- [EXERCISE DETAILS]
Word for word, repeat each of the records below.

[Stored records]
+++

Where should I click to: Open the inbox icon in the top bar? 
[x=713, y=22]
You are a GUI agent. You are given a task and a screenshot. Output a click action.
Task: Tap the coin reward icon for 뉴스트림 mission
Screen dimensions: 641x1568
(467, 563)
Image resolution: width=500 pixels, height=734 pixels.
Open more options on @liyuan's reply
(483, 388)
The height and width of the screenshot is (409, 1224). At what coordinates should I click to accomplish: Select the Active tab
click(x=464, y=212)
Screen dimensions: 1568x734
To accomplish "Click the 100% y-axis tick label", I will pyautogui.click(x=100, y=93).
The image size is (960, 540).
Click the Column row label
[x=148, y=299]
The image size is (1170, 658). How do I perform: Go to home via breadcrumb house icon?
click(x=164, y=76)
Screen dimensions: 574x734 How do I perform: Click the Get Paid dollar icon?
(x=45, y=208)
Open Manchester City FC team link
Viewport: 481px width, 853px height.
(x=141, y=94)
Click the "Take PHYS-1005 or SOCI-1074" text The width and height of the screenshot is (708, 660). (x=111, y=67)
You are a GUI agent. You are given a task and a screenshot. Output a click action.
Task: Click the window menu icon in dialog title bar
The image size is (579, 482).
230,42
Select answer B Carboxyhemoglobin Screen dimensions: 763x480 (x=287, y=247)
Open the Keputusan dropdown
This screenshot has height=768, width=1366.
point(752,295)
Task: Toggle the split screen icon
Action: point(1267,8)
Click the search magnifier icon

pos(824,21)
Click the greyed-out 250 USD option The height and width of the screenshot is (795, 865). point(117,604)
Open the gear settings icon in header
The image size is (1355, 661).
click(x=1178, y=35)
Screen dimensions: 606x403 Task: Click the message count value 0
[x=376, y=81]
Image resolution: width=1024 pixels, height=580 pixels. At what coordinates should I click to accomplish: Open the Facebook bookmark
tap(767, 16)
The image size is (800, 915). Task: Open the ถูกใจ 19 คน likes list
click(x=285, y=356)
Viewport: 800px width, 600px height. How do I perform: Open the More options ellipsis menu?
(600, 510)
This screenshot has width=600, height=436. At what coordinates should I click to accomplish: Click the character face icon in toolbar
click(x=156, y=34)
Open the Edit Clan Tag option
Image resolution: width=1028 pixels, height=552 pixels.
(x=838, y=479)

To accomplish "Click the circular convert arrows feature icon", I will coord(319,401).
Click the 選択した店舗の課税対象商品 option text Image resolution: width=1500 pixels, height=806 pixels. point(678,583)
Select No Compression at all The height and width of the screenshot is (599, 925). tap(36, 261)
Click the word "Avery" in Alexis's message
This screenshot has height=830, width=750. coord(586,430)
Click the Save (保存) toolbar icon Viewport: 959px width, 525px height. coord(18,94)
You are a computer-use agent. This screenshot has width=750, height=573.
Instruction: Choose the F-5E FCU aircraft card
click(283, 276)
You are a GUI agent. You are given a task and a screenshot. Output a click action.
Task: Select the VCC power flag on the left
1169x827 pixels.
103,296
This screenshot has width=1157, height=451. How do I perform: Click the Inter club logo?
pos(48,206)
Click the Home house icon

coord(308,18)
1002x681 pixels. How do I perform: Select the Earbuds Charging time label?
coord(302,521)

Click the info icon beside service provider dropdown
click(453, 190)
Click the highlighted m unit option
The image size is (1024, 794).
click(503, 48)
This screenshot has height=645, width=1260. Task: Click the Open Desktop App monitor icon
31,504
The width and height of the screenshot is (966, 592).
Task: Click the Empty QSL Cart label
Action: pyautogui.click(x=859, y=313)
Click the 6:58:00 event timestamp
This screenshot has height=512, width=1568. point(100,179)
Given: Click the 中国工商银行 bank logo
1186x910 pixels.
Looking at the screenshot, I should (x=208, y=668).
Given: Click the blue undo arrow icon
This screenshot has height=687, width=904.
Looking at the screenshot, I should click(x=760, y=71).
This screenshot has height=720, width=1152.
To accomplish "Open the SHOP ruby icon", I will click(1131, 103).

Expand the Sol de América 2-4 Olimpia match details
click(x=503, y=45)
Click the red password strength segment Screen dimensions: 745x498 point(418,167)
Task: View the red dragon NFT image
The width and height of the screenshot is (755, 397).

+++

- [EXERCISE ANSWER]
Where should I click to: Open the inbox icon in the top bar? 
[x=713, y=22]
You are a GUI agent. You are given a task and a screenshot. Output a click action.
Task: Tap the coin reward icon for 뉴스트림 mission
Screen dimensions: 641x1568
(467, 563)
Image resolution: width=500 pixels, height=734 pixels.
Open more options on @liyuan's reply
(483, 388)
The height and width of the screenshot is (409, 1224). At what coordinates should I click to accomplish: Select the Active tab
click(x=464, y=212)
Screen dimensions: 1568x734
To accomplish "Click the 100% y-axis tick label", I will pyautogui.click(x=100, y=93).
The image size is (960, 540).
Click the Column row label
[x=148, y=299]
The image size is (1170, 658). How do I perform: Go to home via breadcrumb house icon?
click(x=164, y=76)
Screen dimensions: 574x734 How do I perform: Click the Get Paid dollar icon?
(x=45, y=208)
Open Manchester City FC team link
Viewport: 481px width, 853px height.
(x=141, y=94)
Click the "Take PHYS-1005 or SOCI-1074" text The width and height of the screenshot is (708, 660). (x=111, y=67)
You are a GUI agent. You are given a task and a screenshot. Output a click action.
Task: Click the window menu icon in dialog title bar
The image size is (579, 482).
230,42
Select answer B Carboxyhemoglobin Screen dimensions: 763x480 (x=287, y=247)
Open the Keputusan dropdown
This screenshot has height=768, width=1366.
point(752,295)
Task: Toggle the split screen icon
Action: point(1267,8)
Click the search magnifier icon

pos(824,21)
Click the greyed-out 250 USD option The height and width of the screenshot is (795, 865). point(117,604)
Open the gear settings icon in header
The image size is (1355, 661).
click(x=1178, y=35)
Screen dimensions: 606x403 Task: Click the message count value 0
[x=376, y=81]
Image resolution: width=1024 pixels, height=580 pixels. At what coordinates should I click to accomplish: Open the Facebook bookmark
tap(767, 16)
The image size is (800, 915). Task: Open the ถูกใจ 19 คน likes list
click(x=285, y=356)
Viewport: 800px width, 600px height. How do I perform: Open the More options ellipsis menu?
(600, 510)
This screenshot has width=600, height=436. At what coordinates should I click to accomplish: Click the character face icon in toolbar
click(x=156, y=34)
Open the Edit Clan Tag option
Image resolution: width=1028 pixels, height=552 pixels.
(x=838, y=479)

To accomplish "Click the circular convert arrows feature icon", I will coord(319,401).
Click the 選択した店舗の課税対象商品 option text Image resolution: width=1500 pixels, height=806 pixels. point(678,583)
Select No Compression at all The height and width of the screenshot is (599, 925). tap(36, 261)
Click the word "Avery" in Alexis's message
This screenshot has height=830, width=750. coord(586,430)
Click the Save (保存) toolbar icon Viewport: 959px width, 525px height. coord(18,94)
You are a computer-use agent. This screenshot has width=750, height=573.
Instruction: Choose the F-5E FCU aircraft card
click(283, 276)
You are a GUI agent. You are given a task and a screenshot. Output a click action.
Task: Select the VCC power flag on the left
1169x827 pixels.
103,296
This screenshot has width=1157, height=451. How do I perform: Click the Inter club logo?
pos(48,206)
Click the Home house icon

coord(308,18)
1002x681 pixels. How do I perform: Select the Earbuds Charging time label?
coord(302,521)

Click the info icon beside service provider dropdown
click(453, 190)
Click the highlighted m unit option
The image size is (1024, 794).
click(503, 48)
This screenshot has height=645, width=1260. Task: Click the Open Desktop App monitor icon
31,504
The width and height of the screenshot is (966, 592).
Task: Click the Empty QSL Cart label
Action: pyautogui.click(x=859, y=313)
Click the 6:58:00 event timestamp
This screenshot has height=512, width=1568. point(100,179)
Given: Click the 中国工商银行 bank logo
1186x910 pixels.
Looking at the screenshot, I should (x=208, y=668).
Given: Click the blue undo arrow icon
This screenshot has height=687, width=904.
Looking at the screenshot, I should click(x=760, y=71).
This screenshot has height=720, width=1152.
To accomplish "Open the SHOP ruby icon", I will click(1131, 103).

Expand the Sol de América 2-4 Olimpia match details
click(x=503, y=45)
Click the red password strength segment Screen dimensions: 745x498 point(418,167)
Task: View the red dragon NFT image
The width and height of the screenshot is (755, 397).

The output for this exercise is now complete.